Typical sparklers are made from a length of mild steel wire or a bamboo stick. The most common available lengths for sparklers are 8″, 10″, 14″, 20″ and 30″ long. For steel wire sparklers, such as the ones we sell here at Wedding Day Sparklers, the wire is coated in a pyrotechnic composition that coats the wire for approximately 2/3 of its length. High quality steel wire sparklers will have an even distribution of this pyrotechnic compound, free of irregularities, cracks and bumps. Both the wire and the pyrotechnic composition should be completely free of rust and corrosion, as this is a sign that the sparklers have been wet or improperly stored in damp conditions.
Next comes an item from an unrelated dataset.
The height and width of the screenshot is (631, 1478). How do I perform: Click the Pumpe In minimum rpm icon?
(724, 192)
Rusty or corroded sparklers will likely burn unevenly, if at all, and should be discarded to prevent injury.
In recent years, many of the Chinese fireworks and sparkler manufacturers have tried to introduce sparklers made with a bamboo splint or stick. Rather than metal wire as the core, a small piece of bamboo has been used instead, often dyed a bright color such as yellow, red, or blue. Bamboo stick sparklers should be used with caution and are best avoided because the smolder and smoke, especially if a steel stick variety is available. One problem with bamboo stick sparklers is that as they burn, the bamboo stick and fibers become charred and shed small ambers and ash pieces as the lit sparkler is waved about in the air. Bamboo stick sparklers should only be used with care, and are not the best choice when choosing wedding sparklers.
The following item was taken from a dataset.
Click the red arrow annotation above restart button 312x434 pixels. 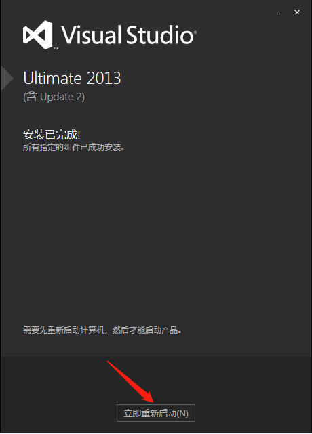click(130, 382)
Most commonly, people are familiar with standard gold sparklers. Typically, this is the only color available, especially in the longer varieties of wedding sparklers. However, shorter sparklers that have less than 5 grams of pyrotechnic compound can be found in several colors including red, blue, silver, yellow, and green. Many of these shorter sparklers, typically ten inches in length or less, will also include additional visual and audible effects such as crackling, whistling, and multiple color-changing effects.
These various-colored sparklers do not burn with the typical and familiar “branching halo” of sparks that is often seen with standard gold sparklers. Instead they feature a much more centralized and smaller orb of colored flames, surrounded by a choppier and much more sporadic show of silvery-gold sparks. Also, the colors are rarely very vivid, often appearing washed-out (especially blue sparklers).
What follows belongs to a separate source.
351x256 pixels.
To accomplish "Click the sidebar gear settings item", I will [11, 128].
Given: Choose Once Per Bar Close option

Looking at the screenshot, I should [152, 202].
The latest effects included in sparklers are gaining much interest. Whistling sparklers are a popular variation that the Chinese have released in the past few years, consisting of a standard gold sparkler that emits a powerful whistling sound as it burns. Yet another optional effect is the crackling sparkler that produces a series of loud popping, snapping, and crackling sounds in addition to the normal display of sparks. Crackling sparklers are also typically standard gold colored sparklers.
For weddings, many people inquire about the availability of silver sparklers, since they fit into wedding décor much easier than gold. Unfortunately, silver wedding sparklers are no longer manufactured, as they require chemicals that are no longer allowed under the current federal regulations for sparklers and novelty fireworks.